Para ir más cómoda, para salir Isabel se puso unas sandalias planas y un vestido naranja de sisas, el cual no le llegaba a tapar las rodillas. Ese vestido dejaba ver las hermosas y apetecibles curvas de su cuerpo. Debajo llevaba únicamente unas braguitas, no tenía sujetador, con lo cual sus tetas se bamboleaban libremente.


Al llegar el bus, ella subió primero y yo pague al conductor. Mientras lo hacía pude ver como un chico que estaba sentado en la fila de la derecha de asientos no le quitaba el ojo de encima con una expresión de total deseo sobre el cuerpo de Isabel. En el bus, además del mirón se encontraban y dos jóvenes de unos 20 años sentados en la última fila de asientos.


Al acabar de pagar vi que Isabel levantó la vista y la cruzó con la del mirón que la seguía desnudando con sus ojos, algo esto que ella percibió a la perfección. Acto seguido ella decidió sentarse junto a él, lo cual lo hizo ponerse algo tenso. Yo me senté en un asiento de enfrente viendo a la perfección la escena que allí empezaba a desarrollarse. Con el movimiento del bus Isabel se desplazó rozando con su cuerpo el cuerpo del joven, lo que provocó que ella le pidiese perdón a lo que él respondió con una sonrisa.


El bus separó en un semáforo y al arrancar Isabel repitió la escena anterior volviéndose a excusar a lo que el joven respondió no pasa nada. De repente el mirón joven abraza un muslo de Isabel con su mano derecha a lo que ella responde con una sonrisa.

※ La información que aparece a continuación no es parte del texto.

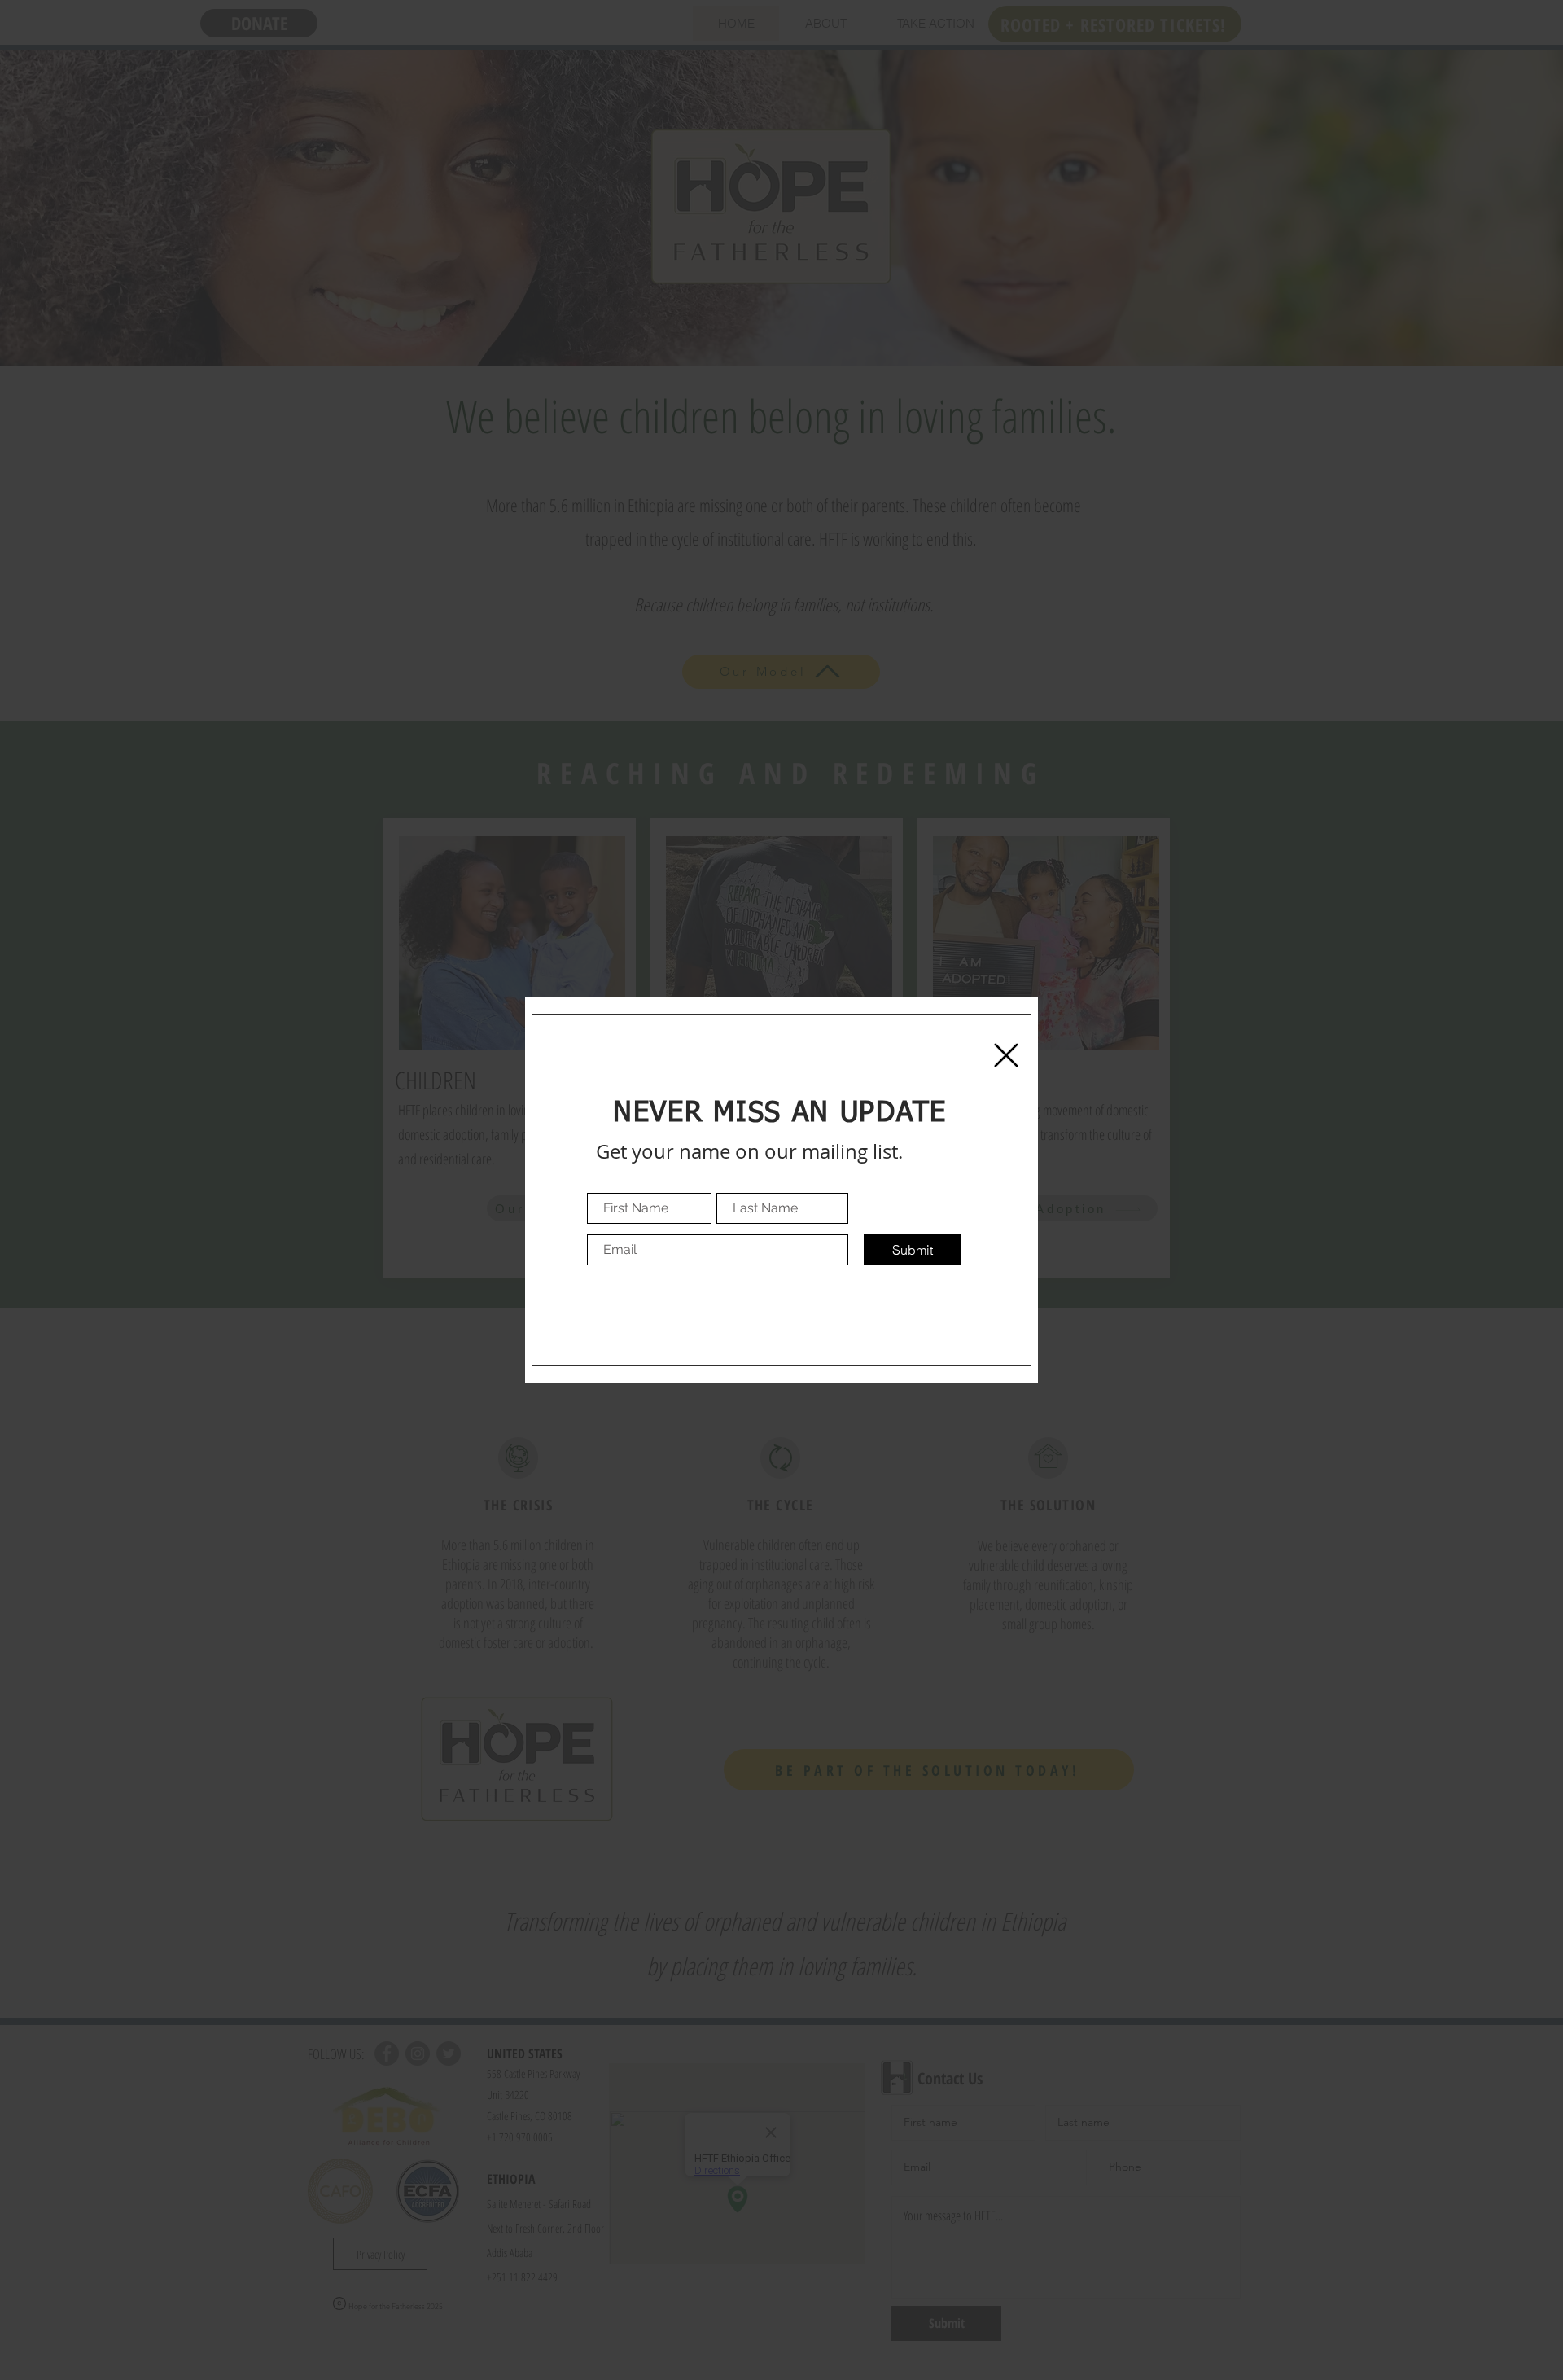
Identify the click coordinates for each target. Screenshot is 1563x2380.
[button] (1006, 1055)
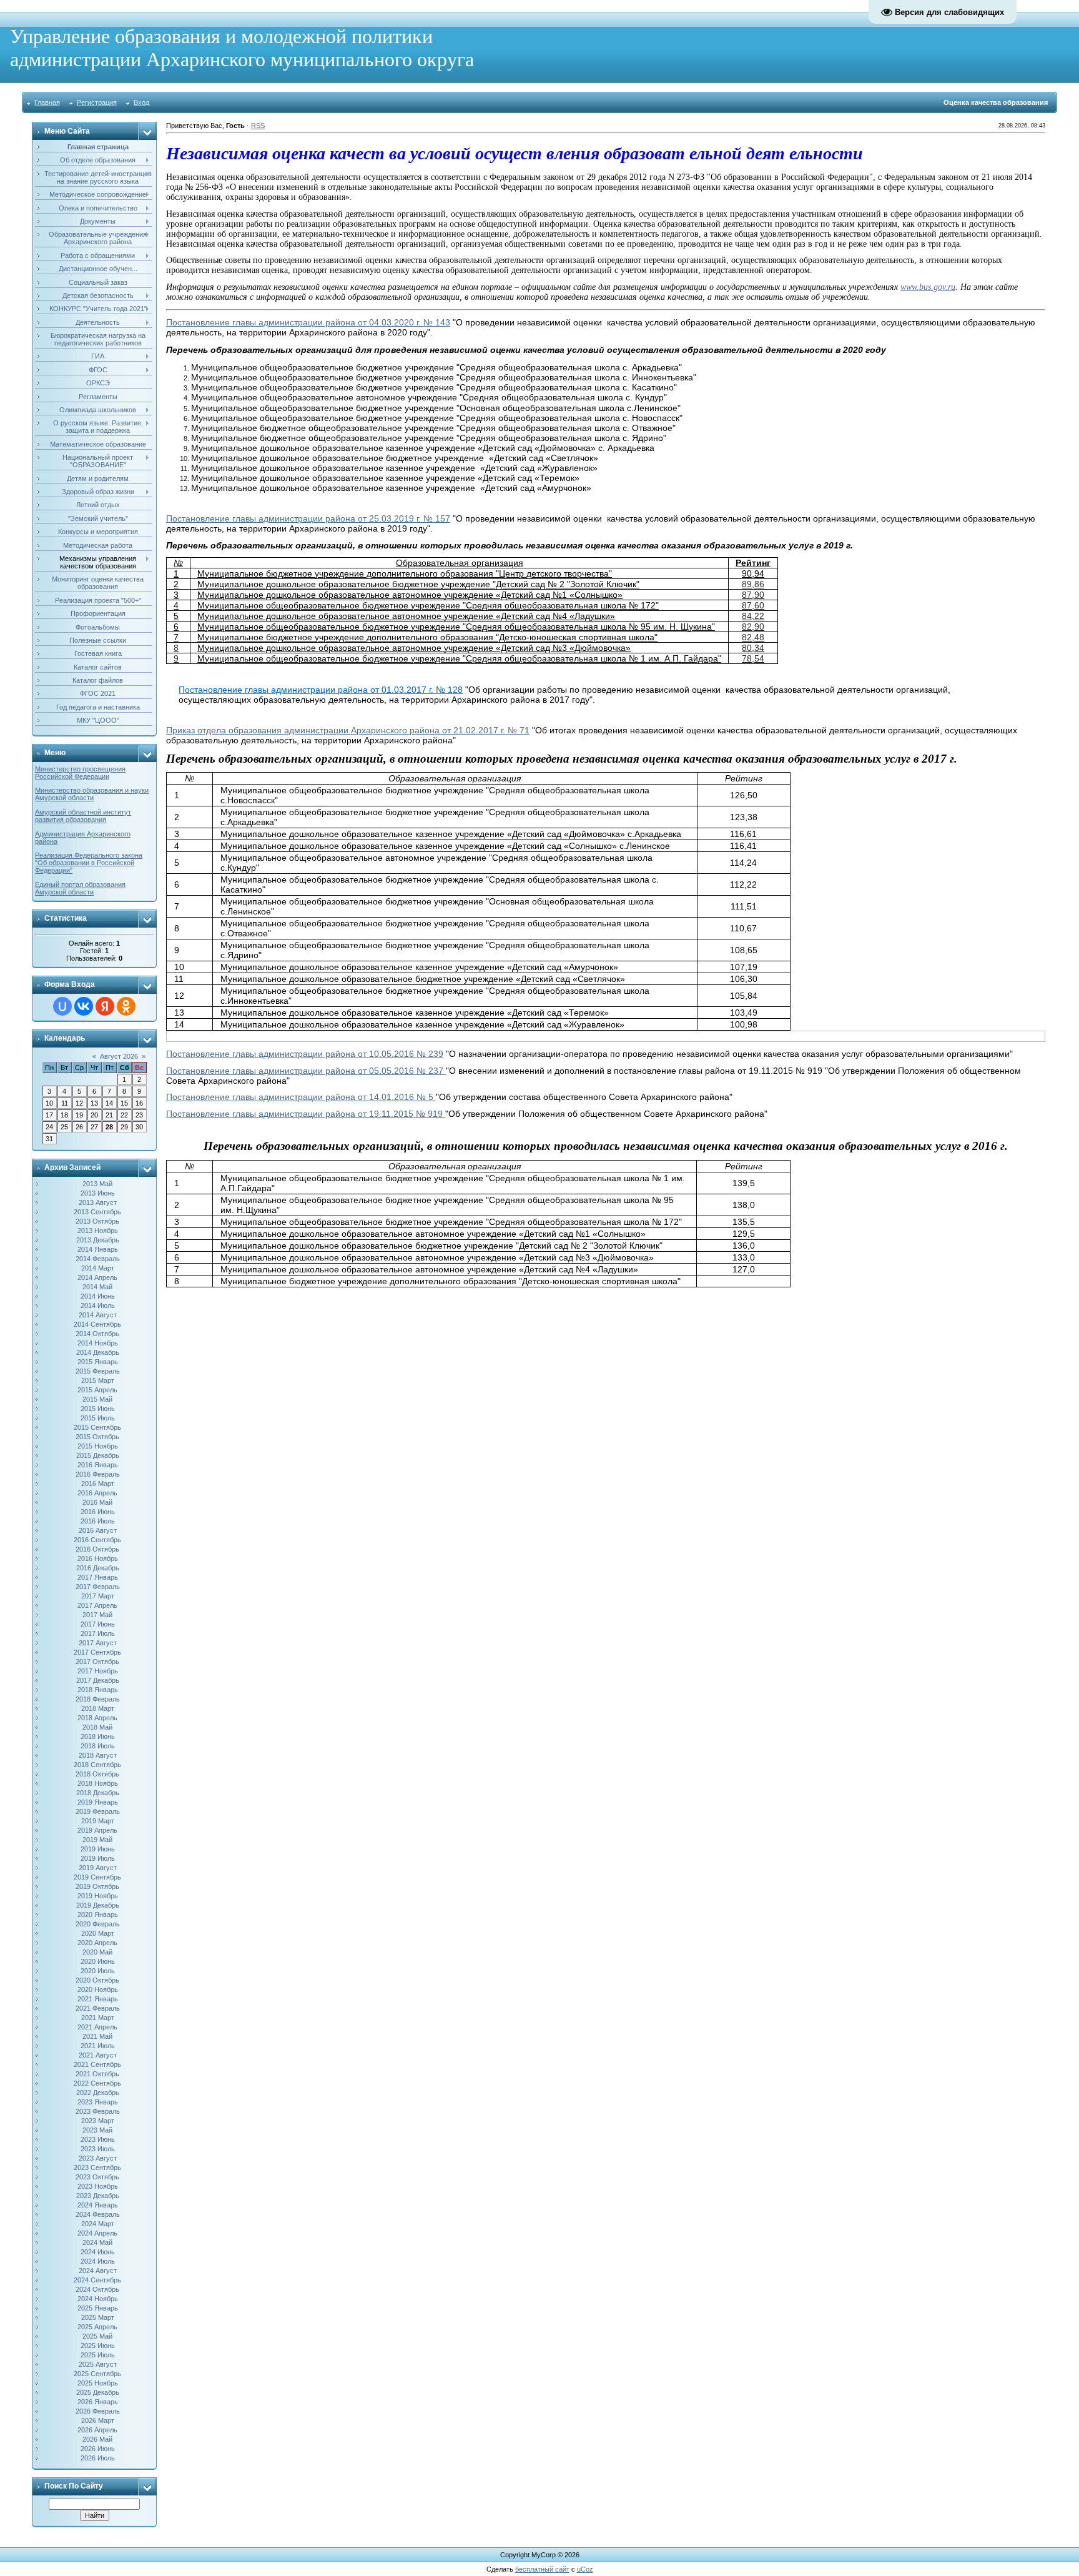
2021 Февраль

El mirón llevaba un pantalón corto, debajo del cual se divisaba un importante bulto. Él empezó a acariciar suavemente el muslo de Isabel para a continuación comenzar lentamente una ascensión progresiva por su pierna. Isabel me miró, me echo una sonrisa y cerró sus ojos. Entonces me di cuenta que los jóvenes que iban en la parte de atrás del bus no quitaban ojo a la escena. La mano siguió subiendo hasta que se ocultó debajo del vestido naranja aunque se apreciaba a la perfección por donde se deslizaba.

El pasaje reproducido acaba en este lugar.